# ABOUT THIS TASK:
State how many lines of the records contain the string "computer", and give no other information.

# INPUT RECORDS:
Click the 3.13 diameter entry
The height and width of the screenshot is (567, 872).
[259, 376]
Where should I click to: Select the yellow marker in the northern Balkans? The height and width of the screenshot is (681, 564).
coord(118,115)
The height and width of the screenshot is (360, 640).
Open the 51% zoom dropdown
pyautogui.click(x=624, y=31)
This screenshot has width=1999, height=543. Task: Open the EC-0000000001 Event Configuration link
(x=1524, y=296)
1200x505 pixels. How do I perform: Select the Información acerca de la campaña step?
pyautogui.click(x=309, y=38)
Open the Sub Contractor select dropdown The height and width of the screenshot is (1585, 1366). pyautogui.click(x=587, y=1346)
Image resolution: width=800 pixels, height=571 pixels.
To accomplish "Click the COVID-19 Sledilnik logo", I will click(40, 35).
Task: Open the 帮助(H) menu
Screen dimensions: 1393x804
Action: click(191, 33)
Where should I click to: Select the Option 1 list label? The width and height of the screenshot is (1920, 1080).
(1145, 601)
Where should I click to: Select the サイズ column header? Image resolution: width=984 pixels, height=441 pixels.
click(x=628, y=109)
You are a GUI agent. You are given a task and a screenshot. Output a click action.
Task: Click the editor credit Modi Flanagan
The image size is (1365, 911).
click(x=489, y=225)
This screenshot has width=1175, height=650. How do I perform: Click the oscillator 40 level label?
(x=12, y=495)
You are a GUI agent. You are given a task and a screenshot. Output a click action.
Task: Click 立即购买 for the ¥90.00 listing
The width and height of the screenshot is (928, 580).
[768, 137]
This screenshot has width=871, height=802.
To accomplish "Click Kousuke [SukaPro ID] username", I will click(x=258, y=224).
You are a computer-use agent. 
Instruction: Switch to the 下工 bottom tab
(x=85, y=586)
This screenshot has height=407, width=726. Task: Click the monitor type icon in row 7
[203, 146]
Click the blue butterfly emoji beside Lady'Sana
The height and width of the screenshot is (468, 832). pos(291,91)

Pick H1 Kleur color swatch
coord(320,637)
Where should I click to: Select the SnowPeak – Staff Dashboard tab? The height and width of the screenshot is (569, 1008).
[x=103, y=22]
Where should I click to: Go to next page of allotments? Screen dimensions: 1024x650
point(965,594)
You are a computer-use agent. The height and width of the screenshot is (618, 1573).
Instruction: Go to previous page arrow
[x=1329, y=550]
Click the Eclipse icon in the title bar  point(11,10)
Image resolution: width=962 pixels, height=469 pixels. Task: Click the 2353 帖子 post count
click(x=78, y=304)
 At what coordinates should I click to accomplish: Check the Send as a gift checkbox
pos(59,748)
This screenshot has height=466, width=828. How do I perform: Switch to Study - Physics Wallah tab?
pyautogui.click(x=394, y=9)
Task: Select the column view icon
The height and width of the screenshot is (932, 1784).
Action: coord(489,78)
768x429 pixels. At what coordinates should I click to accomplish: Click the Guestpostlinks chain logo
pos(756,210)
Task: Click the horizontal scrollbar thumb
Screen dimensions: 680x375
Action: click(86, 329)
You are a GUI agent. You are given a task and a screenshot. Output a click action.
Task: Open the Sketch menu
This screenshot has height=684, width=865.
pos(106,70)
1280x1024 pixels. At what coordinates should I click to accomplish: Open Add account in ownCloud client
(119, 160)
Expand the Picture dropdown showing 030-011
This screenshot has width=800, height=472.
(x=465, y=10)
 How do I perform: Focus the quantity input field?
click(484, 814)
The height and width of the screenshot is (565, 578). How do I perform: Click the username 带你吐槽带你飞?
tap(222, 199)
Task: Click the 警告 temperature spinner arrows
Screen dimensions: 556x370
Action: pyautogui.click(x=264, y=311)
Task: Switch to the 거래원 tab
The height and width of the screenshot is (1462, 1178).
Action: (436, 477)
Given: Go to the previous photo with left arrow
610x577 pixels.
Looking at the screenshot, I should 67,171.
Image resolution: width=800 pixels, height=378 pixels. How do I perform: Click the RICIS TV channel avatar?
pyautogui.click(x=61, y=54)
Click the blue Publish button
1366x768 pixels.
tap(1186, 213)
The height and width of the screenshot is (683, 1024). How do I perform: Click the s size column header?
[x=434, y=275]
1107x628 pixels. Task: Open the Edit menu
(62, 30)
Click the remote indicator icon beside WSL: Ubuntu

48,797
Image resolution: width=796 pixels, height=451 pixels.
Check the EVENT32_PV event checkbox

# REPLY TO THE TASK:
2